Given N intervals and Q queries of the form L and R. Find the largest sized interval completely lying inside the query range. 1 <= N, Q, L, R <= 1e6.

• +7

 » 4 weeks ago, # | ← Rev. 2 →   +18 Assuming that the queries are offline (i.e. all known in advance) one can write quite a simple $O(n*logn)$ solution with just a max Fenwick tree.Put all ranges (both queries and intervals) in the same container and sort them by the left bound. Also create a maximum Fenwick tree $ft$, that will for each position $x$ store a maximum size of the interval, having right bound equal to $x$. Initially $ft$ should be filled with zeroes.Then process ranges in the order of decreasing their left bound: If current range is an interval $[l, r]$, just set $ft[r]=r-l+1$, because its size is not less than the size of the previous one, ending in $r$.If current range is a query $[L, R]$, then the answer for that query will be the maximum in $ft$ on the prefix $[0..R]$. On this range will be stored only intervals with $l >= L$, since we haven't processed others yet, and also with $r <= R$ since we take maximum on the prefix $0..R$. So there will be only internal intervals and we simply taking the largest of them.Also, use of Fenwick tree is correct, because we have only non-decreasing updates and prefix maximum queries.
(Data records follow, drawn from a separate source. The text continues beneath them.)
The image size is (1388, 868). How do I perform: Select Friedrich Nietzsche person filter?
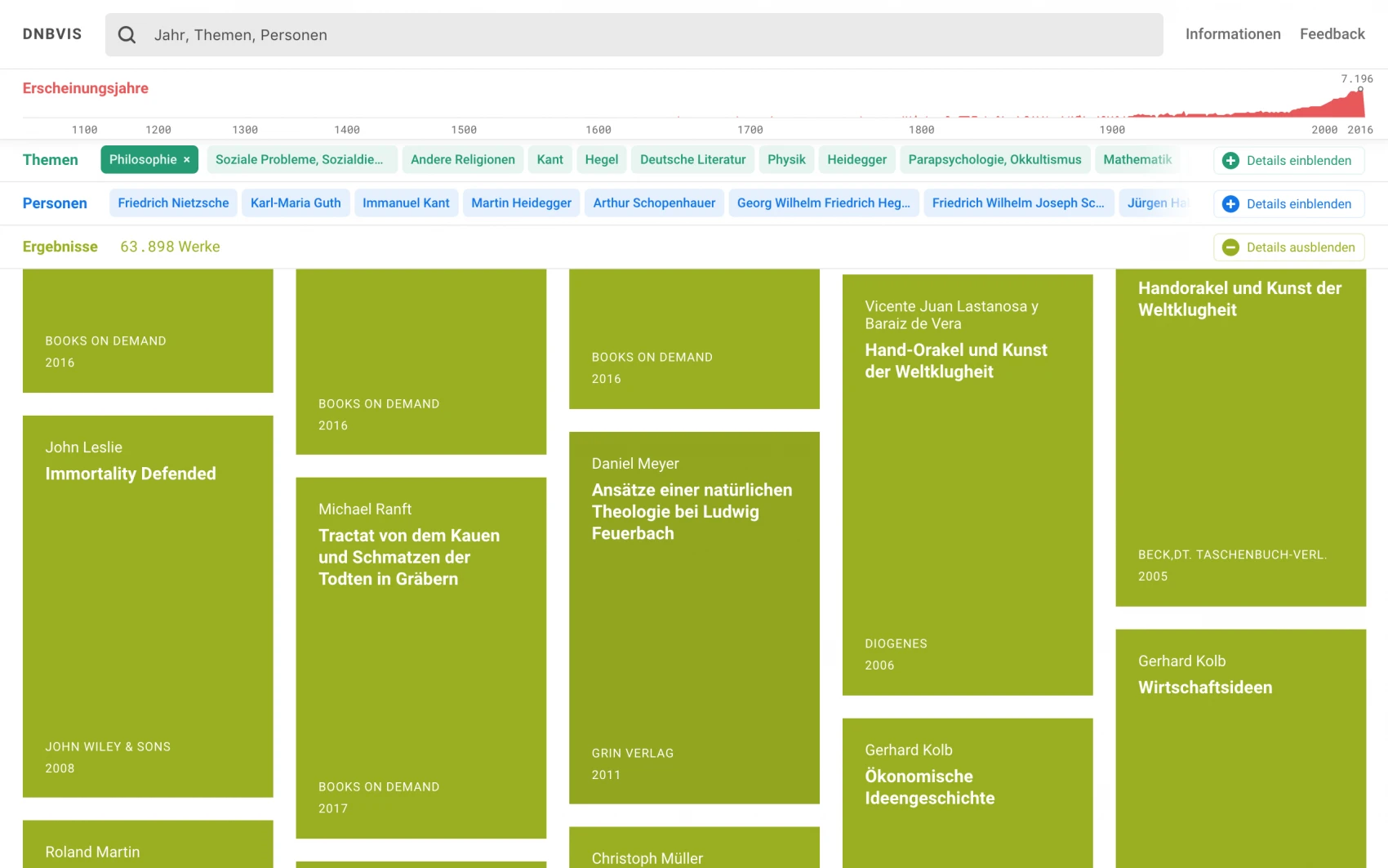pos(173,203)
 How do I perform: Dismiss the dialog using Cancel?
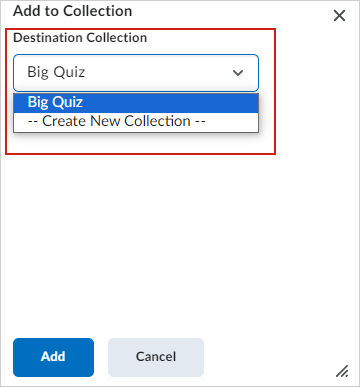[156, 357]
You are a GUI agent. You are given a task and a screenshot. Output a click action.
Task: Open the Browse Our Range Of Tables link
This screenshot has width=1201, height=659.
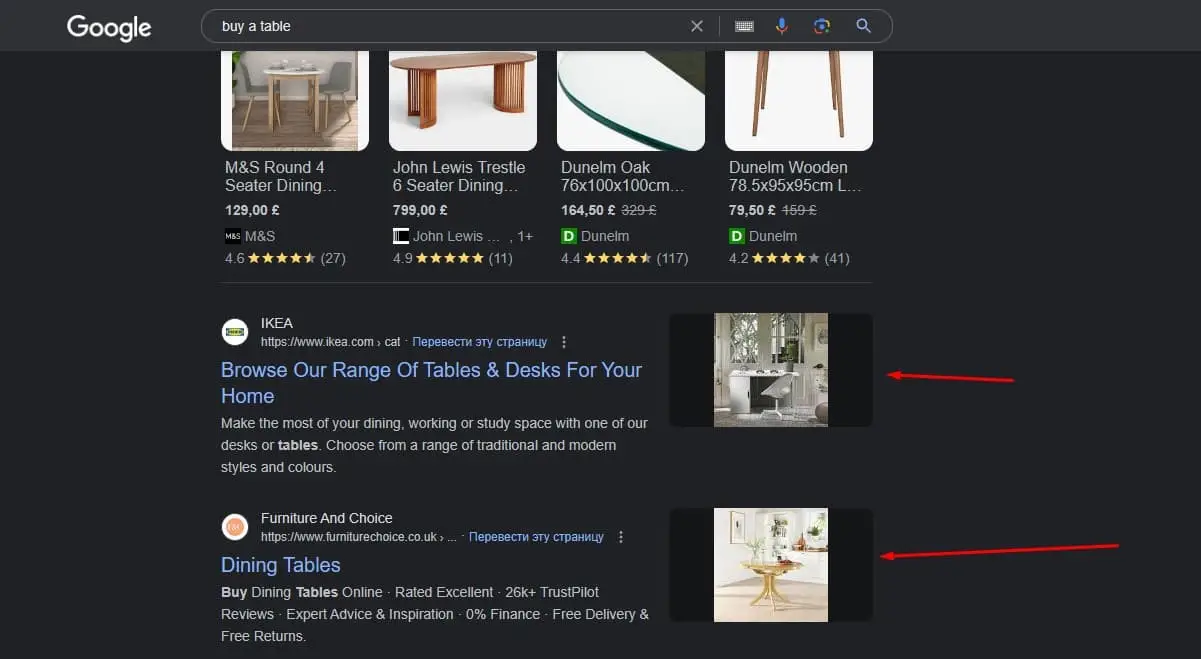431,382
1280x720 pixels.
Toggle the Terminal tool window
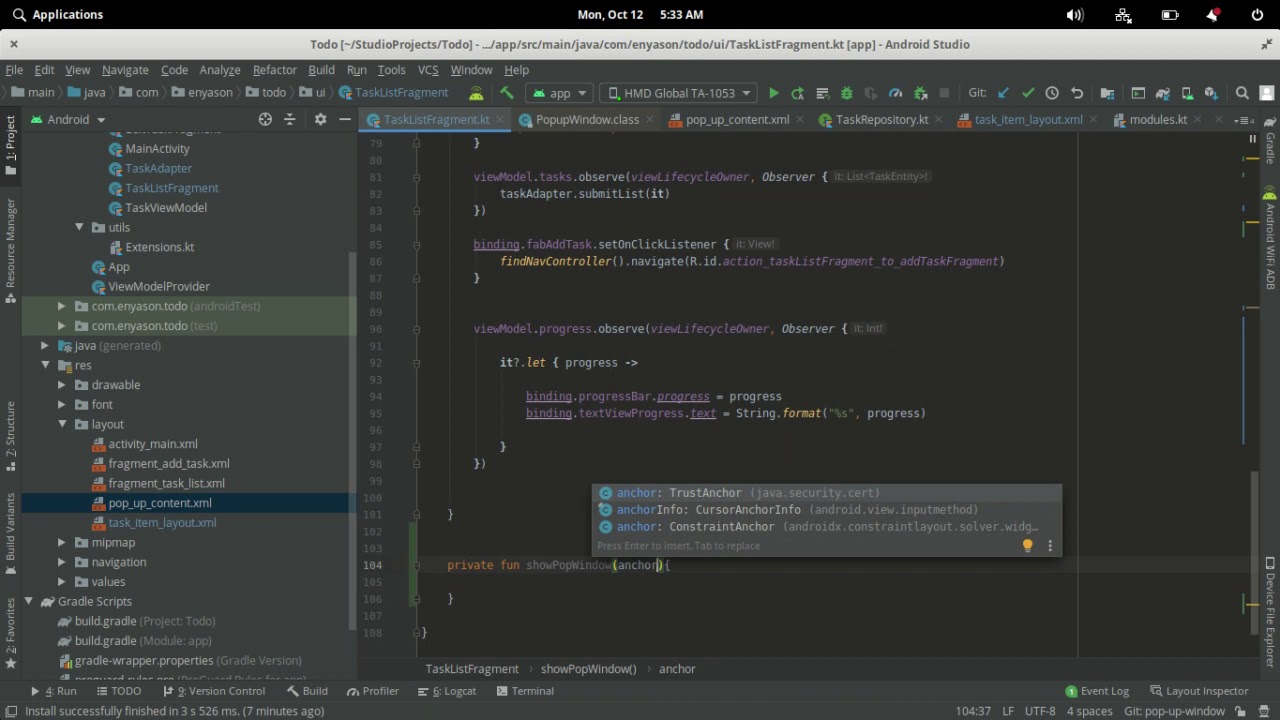tap(524, 691)
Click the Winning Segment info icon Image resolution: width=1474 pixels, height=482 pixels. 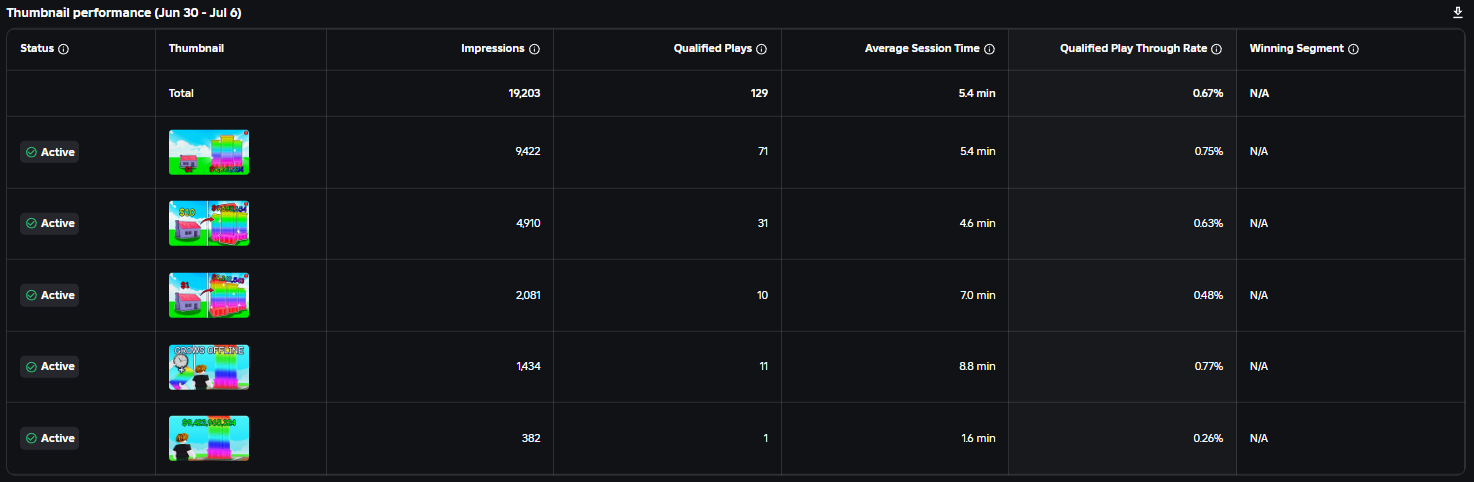(1353, 49)
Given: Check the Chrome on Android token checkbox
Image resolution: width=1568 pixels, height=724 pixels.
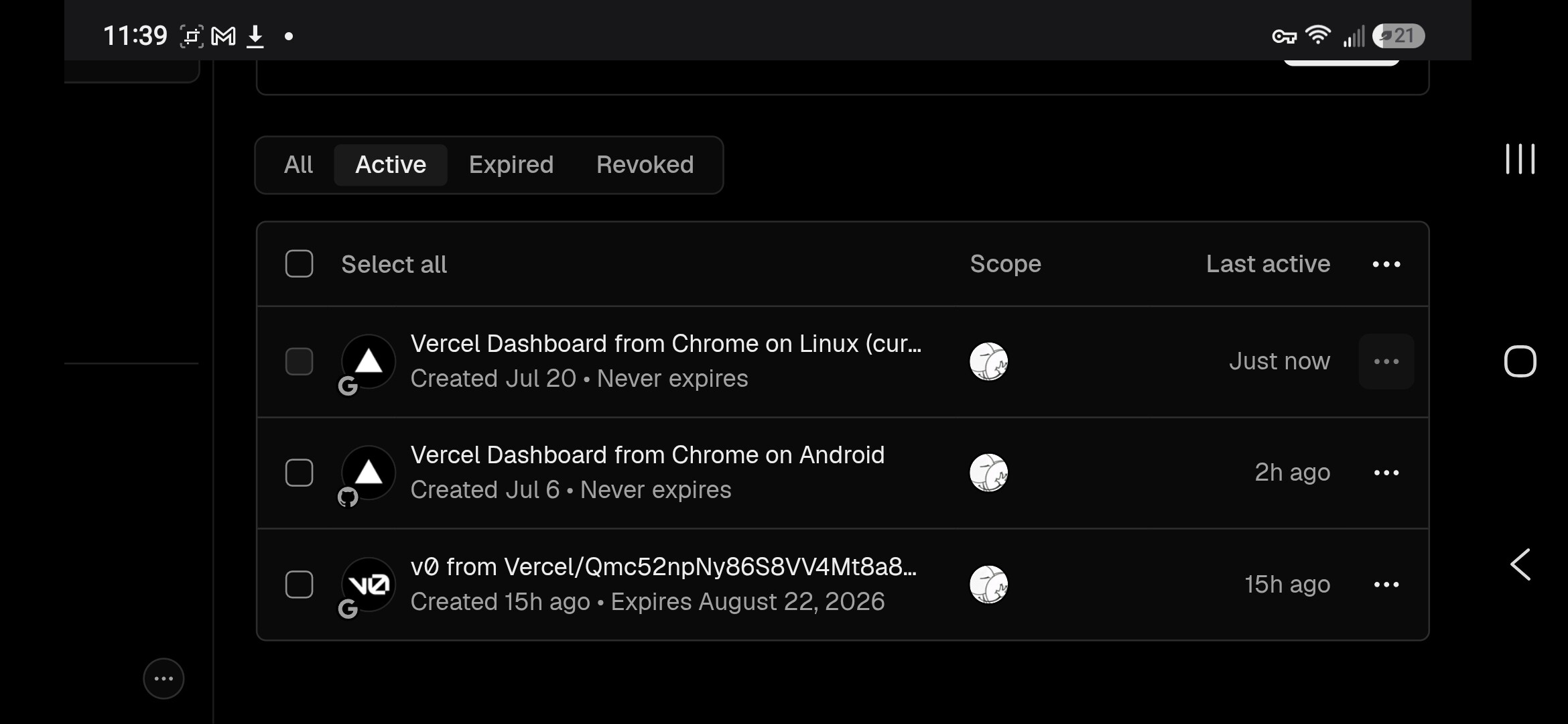Looking at the screenshot, I should [x=299, y=473].
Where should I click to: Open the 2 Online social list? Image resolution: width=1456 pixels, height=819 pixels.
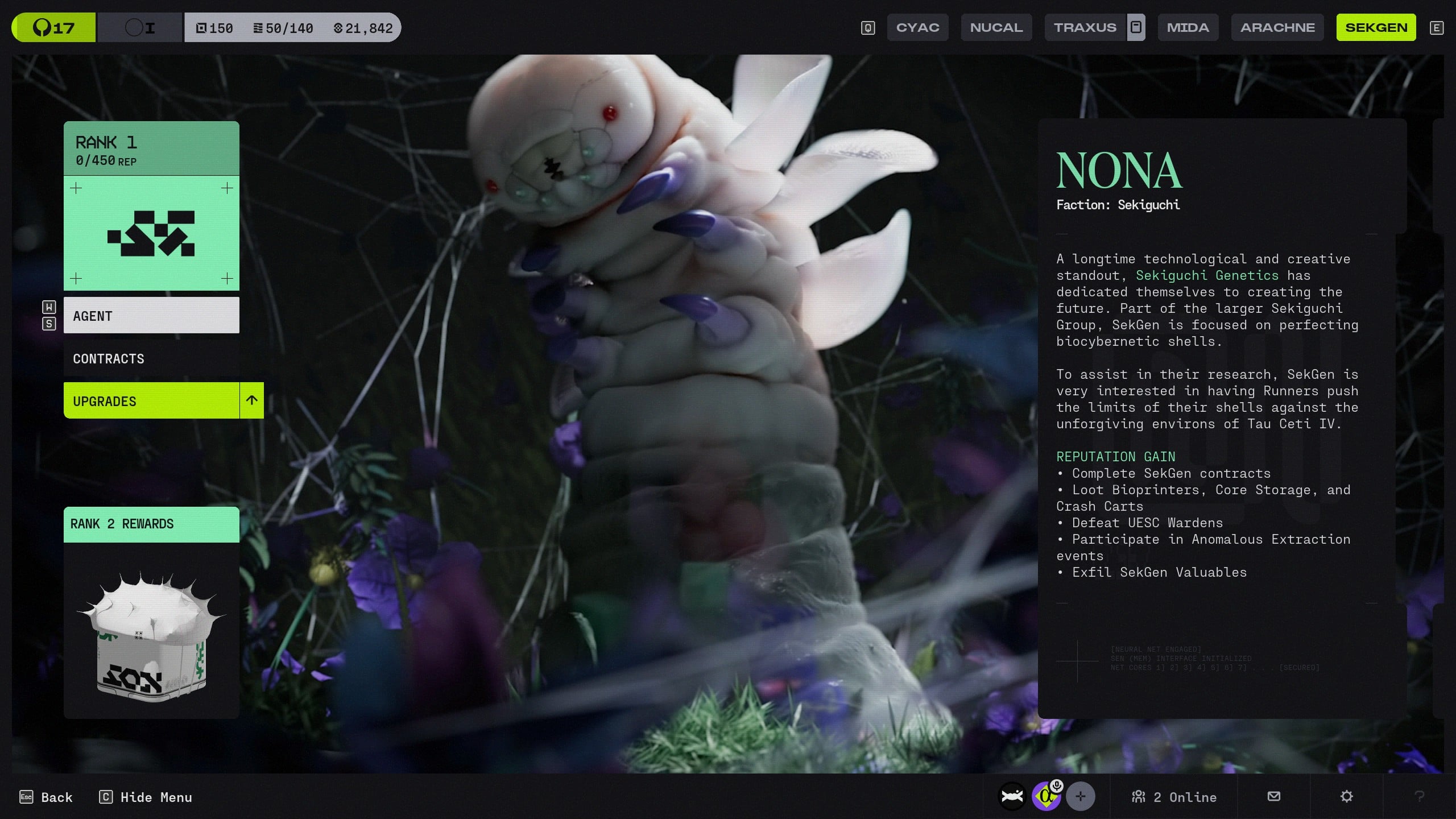point(1174,797)
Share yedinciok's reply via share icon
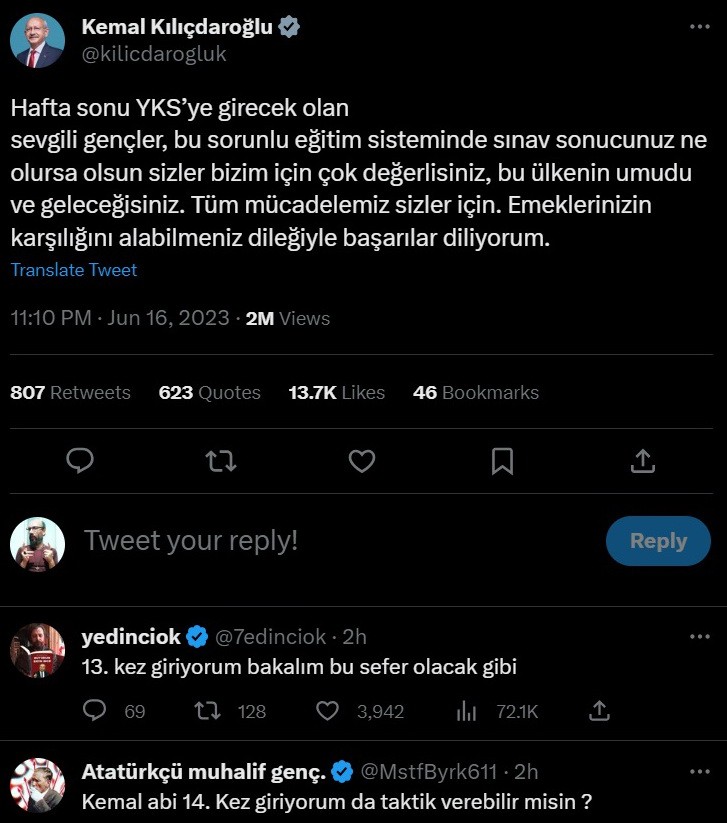Screen dimensions: 727x823 (x=600, y=711)
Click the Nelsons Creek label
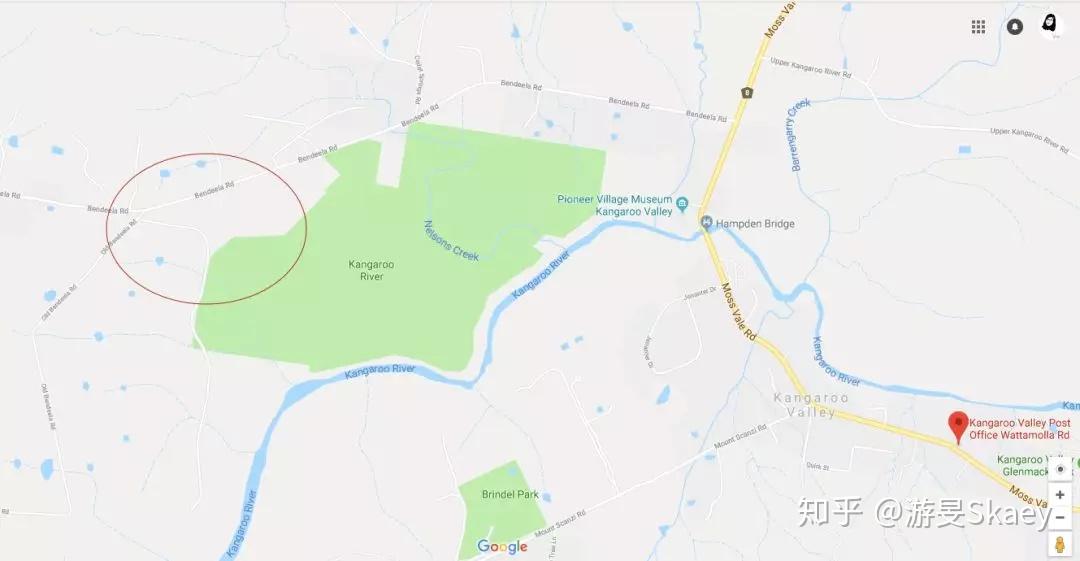 451,241
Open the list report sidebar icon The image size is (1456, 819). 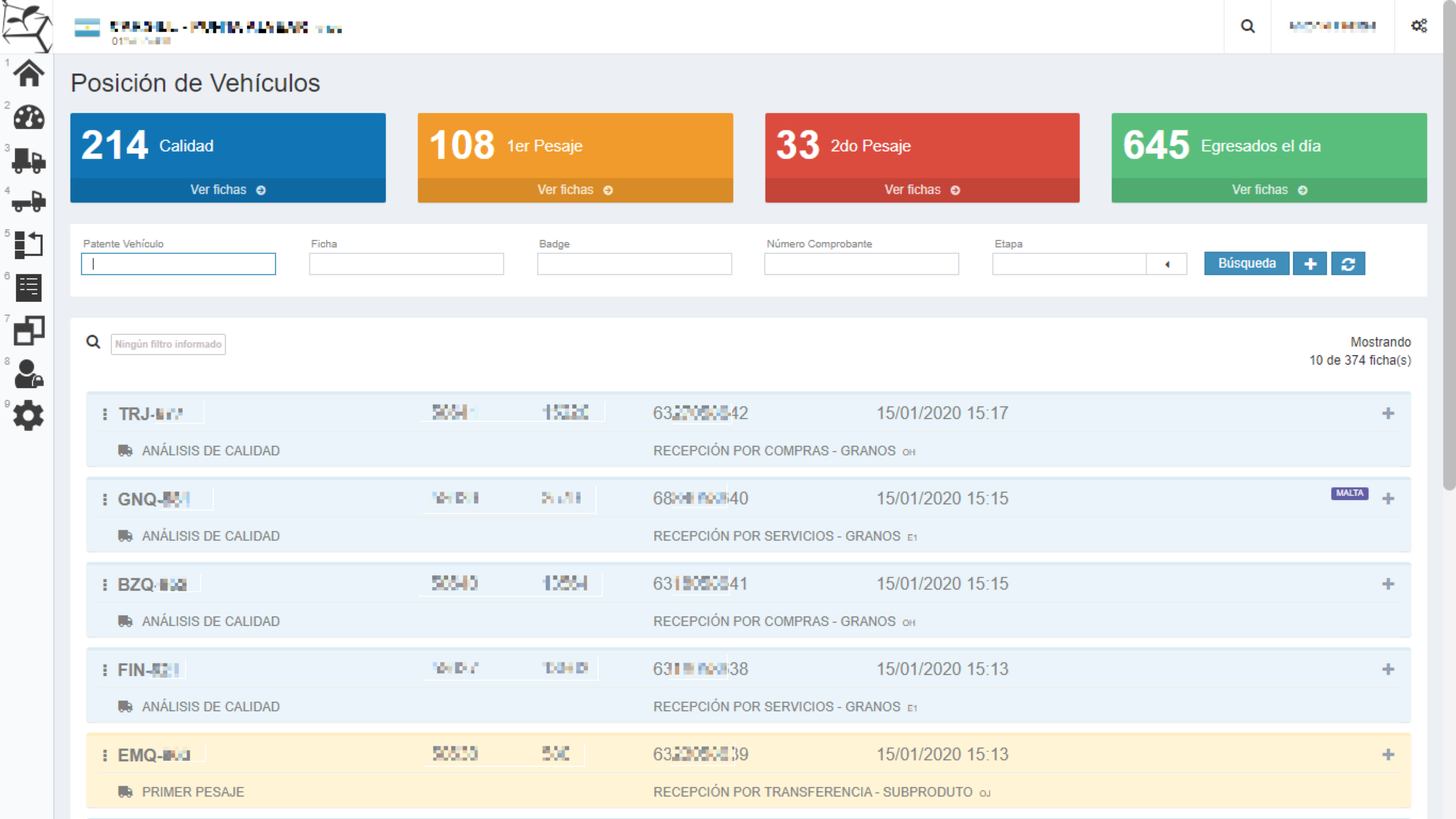click(28, 288)
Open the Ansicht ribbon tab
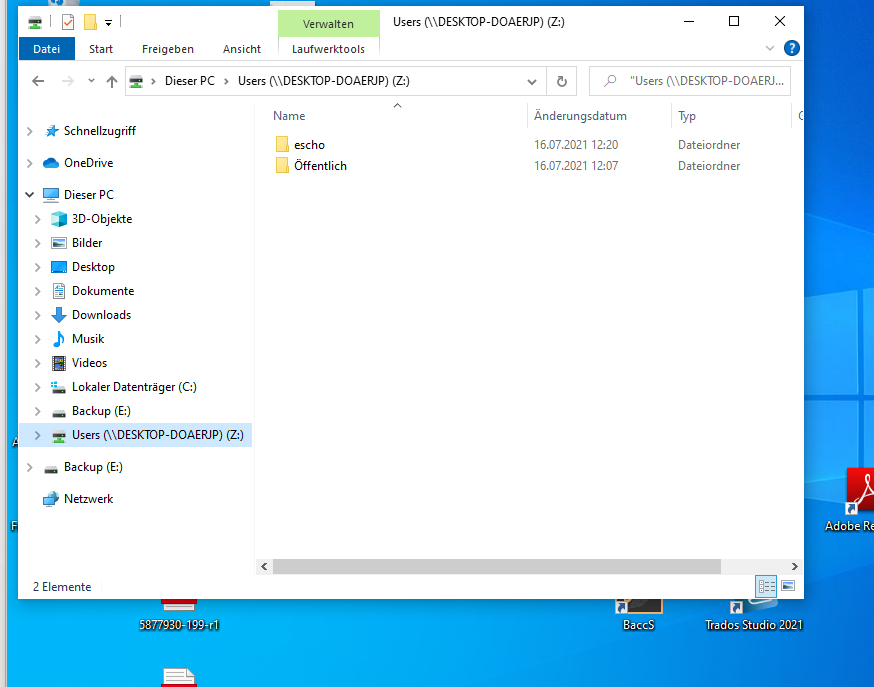Viewport: 874px width, 687px height. point(242,49)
•  » » 4 weeks ago, # ^ |   0 Thanks a lot for the explanation. Is there a way to process the queries online?
•  » » » 4 weeks ago, # ^ |   0 For an offline solution we can use a segment tree.First let's make a segment tree where each node contains a list of all the segments that have their left endpoint in the segment, sorted by their right endpoint. Since each segment can only appear in log(n), this takes n*log(n) space total. If we do the sorting by merging as we go upwards, the construction will take n*log(n) time as well.After constructing this, we need to run a prefix Max on each segment tree node.After that, our queries look like: walk the segment tree to the appropriate nodes to find all the segments that start in bounds. Use binary searches to limit to those segments that end in bounds. Finally read our prefix sum arrays to get the longest such segment.Total time complexity is n*log(n)^2, but can probably be refined.
•  » » » » 4 weeks ago, # ^ |   +8 You mean online? :)Yes, it can be improved by replacing binary searches with fractional cascading (i.e. remember positions while merging, and for a query run a single binary search in the root and then go down in $O(1)$ using that positions).Then it will be $O(n*logn)$ time and memory.